Monday, October 10, 2011

thoughts for today

Why NOT us? Why not a big fat miracle? We aren't that different than anyone else who has asked God for healing.  We know he can. I am asking. Why NOT us?

I've been changed. Totally. I'll  never be the same. Did He have to completely break my heart into thousands of tiny pieces? Is that how hard I had become? Or was in danger of becoming? 

Appreciate. Don't take precious times, moments, for granted. Never feel entitled to anything. So much in life is a precious gift.

What if?  Just musing.  But what if what everyone believed DID come true? What if you believed in God and had faith he would bring you to heaven some day and He did! And what if you had no faith, no trust and believed in nothing... and you got... a great big NOTHING. What if you believed you'd be a star up in the sky... and that's just what you became.... I choose to believe in Jesus and his redemption.  I choose to believe God is real and loves me and has a bigger better brighter more fabulous future for me and my loved ones. Bigger than I could ever imagine.
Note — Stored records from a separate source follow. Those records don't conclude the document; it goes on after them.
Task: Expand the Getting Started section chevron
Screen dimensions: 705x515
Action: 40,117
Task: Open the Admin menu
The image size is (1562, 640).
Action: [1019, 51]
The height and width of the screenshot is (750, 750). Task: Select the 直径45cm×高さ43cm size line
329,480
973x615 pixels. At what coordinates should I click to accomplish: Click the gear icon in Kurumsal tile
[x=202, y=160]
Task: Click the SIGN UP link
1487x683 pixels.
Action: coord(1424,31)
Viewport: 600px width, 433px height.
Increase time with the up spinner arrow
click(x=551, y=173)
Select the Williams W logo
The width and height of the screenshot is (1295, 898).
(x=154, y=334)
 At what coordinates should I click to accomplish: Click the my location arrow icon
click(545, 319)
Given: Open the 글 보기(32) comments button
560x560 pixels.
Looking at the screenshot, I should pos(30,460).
It was a tough day. Sometimes we just have to be strong for someone else. Helping them to have the faith and hope to go on. And sometimes someone has to believe for us when our strength and hope is  hollow.  I am so glad for those who stand in the gap for me... It renews my faith and gives me strength to not lose heart.

4 comments:

  1. Kathi, I can't even imagine the hard time you're going through. I have known others who have been down the same road, however, and they've all said it's a refining experience. You quickly learn what the real priorities are, and it's crystal clear what matters and what doesn't. Why you? I don't know. But I DO know that what we experience here on earth is but a blink of an eye, and what comes after is beautiful beyond imagination. So hang in there. Keep your faith in Christ and your love of family strong. I don't think it really matters why things happen. It matters how you handle the situation from there. And I really admire the grace with which you're handling yours.

    ReplyDelete
  2. Oh Kathi, my heart aches for you and yours. If only we knew what and why when we face such tremendously awful things in life. I have so many questions I need answers to regarding tragedies in my loved ones lives. I pray for a peace for your heart and mind until we know for certain the answers.

    Hugs~

    ReplyDelete
  3. Oh Kathi, all I can do is send you hugs and prayers for the strength and peace you need to walk the path before you. Hold on tight to the hands of those who have gone this path before and God's when you feel yourself lost.